* [PROBLEM REQUIREMENTS]: In the entries below, copy only the lines from the one that contains "Powered by follow.it (229, 647)" through the last line, exactly, and omit any pictures.

* [THE RECORDS]:
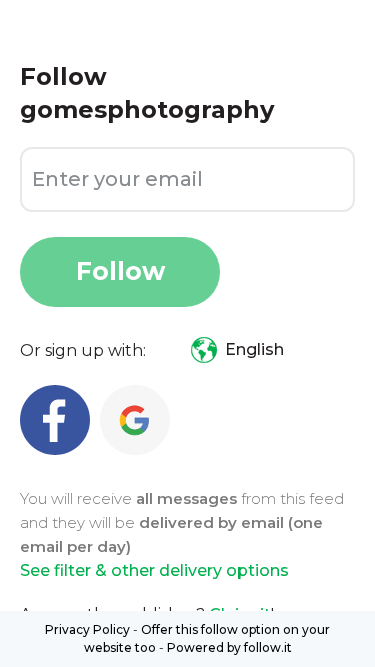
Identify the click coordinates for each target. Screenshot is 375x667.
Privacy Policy (87, 629)
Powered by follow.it (229, 647)
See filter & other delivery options (154, 570)
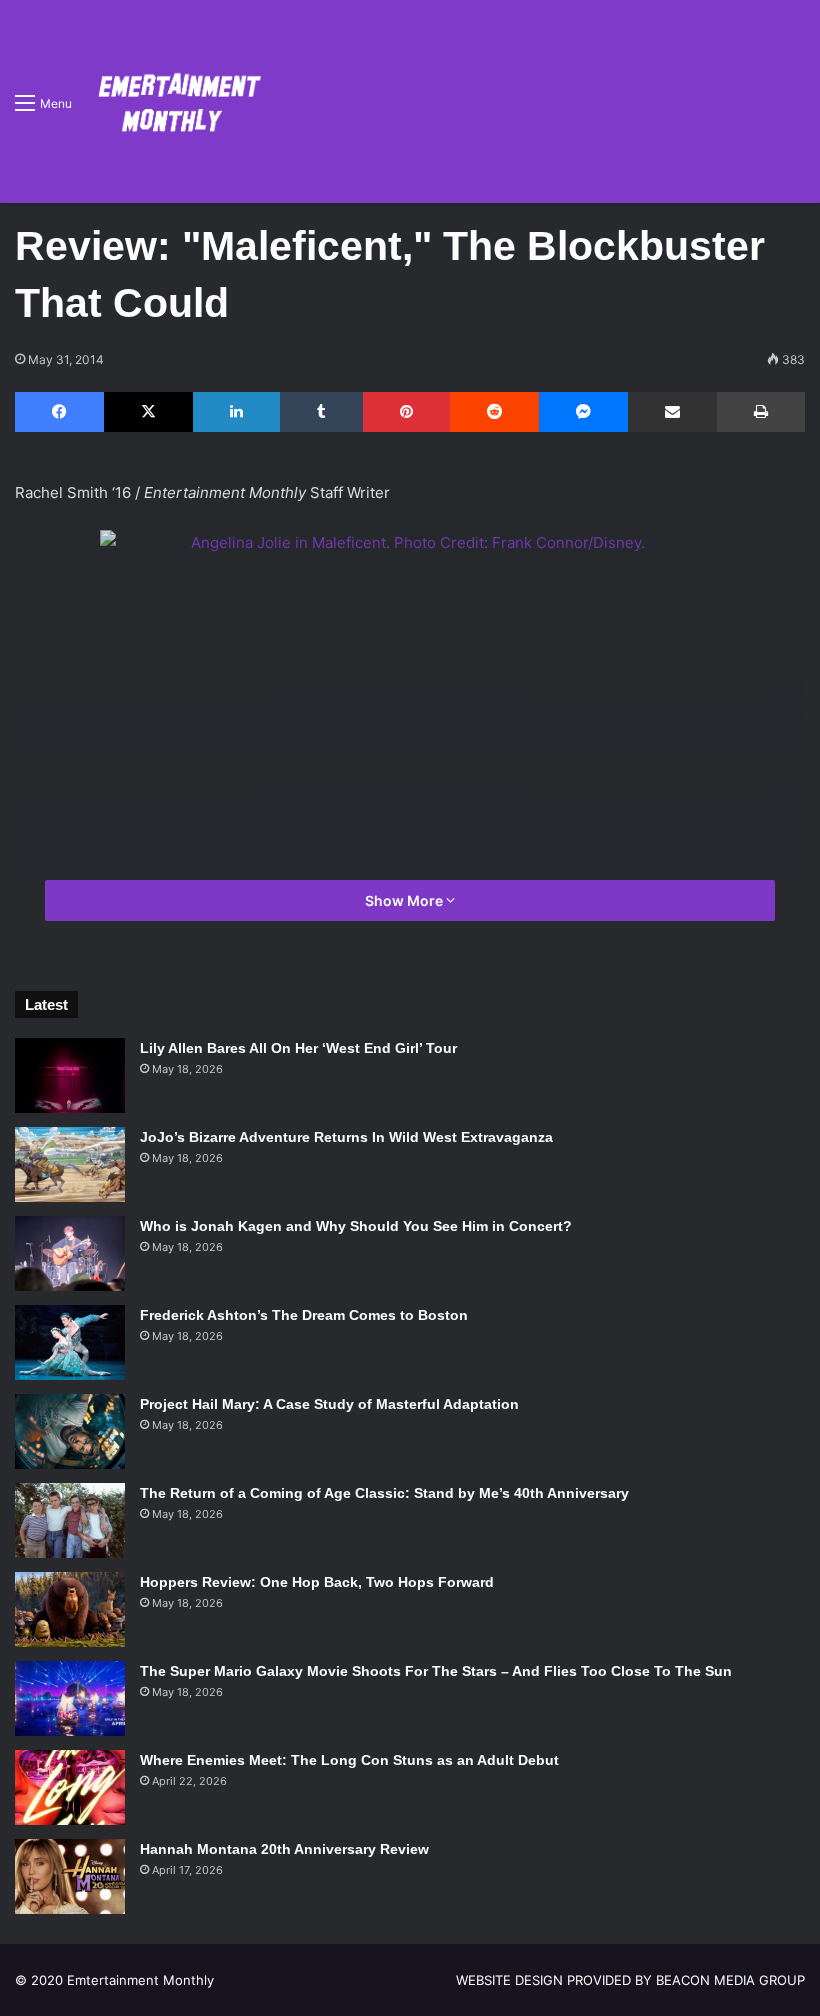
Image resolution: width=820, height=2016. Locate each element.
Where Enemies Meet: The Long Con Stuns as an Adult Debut (349, 1760)
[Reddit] (494, 412)
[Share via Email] (672, 412)
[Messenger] (583, 412)
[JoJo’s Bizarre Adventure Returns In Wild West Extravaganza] (70, 1164)
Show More (405, 900)
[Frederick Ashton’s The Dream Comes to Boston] (70, 1342)
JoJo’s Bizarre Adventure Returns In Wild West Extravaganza (346, 1137)
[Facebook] (59, 412)
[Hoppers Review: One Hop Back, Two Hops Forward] (70, 1609)
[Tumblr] (321, 412)
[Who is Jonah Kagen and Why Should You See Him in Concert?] (70, 1253)
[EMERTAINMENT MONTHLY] (174, 101)
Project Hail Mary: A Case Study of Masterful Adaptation (329, 1404)
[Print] (761, 412)
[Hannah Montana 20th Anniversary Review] (70, 1876)
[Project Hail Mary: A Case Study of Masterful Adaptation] (70, 1431)
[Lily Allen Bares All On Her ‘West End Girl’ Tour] (70, 1075)
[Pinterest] (406, 412)
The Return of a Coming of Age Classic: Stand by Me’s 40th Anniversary (384, 1493)
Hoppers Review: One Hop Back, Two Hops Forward (317, 1582)
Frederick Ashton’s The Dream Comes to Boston (304, 1315)
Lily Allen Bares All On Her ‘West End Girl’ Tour (298, 1048)
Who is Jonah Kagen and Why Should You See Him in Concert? (356, 1226)
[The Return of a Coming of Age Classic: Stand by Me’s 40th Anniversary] (70, 1520)
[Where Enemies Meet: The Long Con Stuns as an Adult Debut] (70, 1787)
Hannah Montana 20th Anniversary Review (284, 1849)
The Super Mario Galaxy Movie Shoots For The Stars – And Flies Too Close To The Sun (436, 1671)
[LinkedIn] (236, 412)
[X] (148, 412)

* [RESPONSE AREA]:
Powered by follow.it (229, 647)
See filter & other delivery options (154, 570)
Image resolution: width=820, height=2016. Locate each element.
Where Enemies Meet: The Long Con Stuns as an Adult Debut (349, 1760)
[Reddit] (494, 412)
[Share via Email] (672, 412)
[Messenger] (583, 412)
[JoJo’s Bizarre Adventure Returns In Wild West Extravaganza] (70, 1164)
Show More (405, 900)
[Frederick Ashton’s The Dream Comes to Boston] (70, 1342)
JoJo’s Bizarre Adventure Returns In Wild West Extravaganza (346, 1137)
[Facebook] (59, 412)
[Hoppers Review: One Hop Back, Two Hops Forward] (70, 1609)
[Tumblr] (321, 412)
[Who is Jonah Kagen and Why Should You See Him in Concert?] (70, 1253)
[EMERTAINMENT MONTHLY] (174, 101)
Project Hail Mary: A Case Study of Masterful Adaptation (329, 1404)
[Print] (761, 412)
[Hannah Montana 20th Anniversary Review] (70, 1876)
[Project Hail Mary: A Case Study of Masterful Adaptation] (70, 1431)
[Lily Allen Bares All On Her ‘West End Girl’ Tour] (70, 1075)
[Pinterest] (406, 412)
The Return of a Coming of Age Classic: Stand by Me’s 40th Anniversary (384, 1493)
Hoppers Review: One Hop Back, Two Hops Forward (317, 1582)
Frederick Ashton’s The Dream Comes to Boston (304, 1315)
Lily Allen Bares All On Her ‘West End Girl’ Tour (298, 1048)
Who is Jonah Kagen and Why Should You See Him in Concert? (356, 1226)
[The Return of a Coming of Age Classic: Stand by Me’s 40th Anniversary] (70, 1520)
[Where Enemies Meet: The Long Con Stuns as an Adult Debut] (70, 1787)
Hannah Montana 20th Anniversary Review (284, 1849)
The Super Mario Galaxy Movie Shoots For The Stars – And Flies Too Close To The Sun (436, 1671)
[LinkedIn] (236, 412)
[X] (148, 412)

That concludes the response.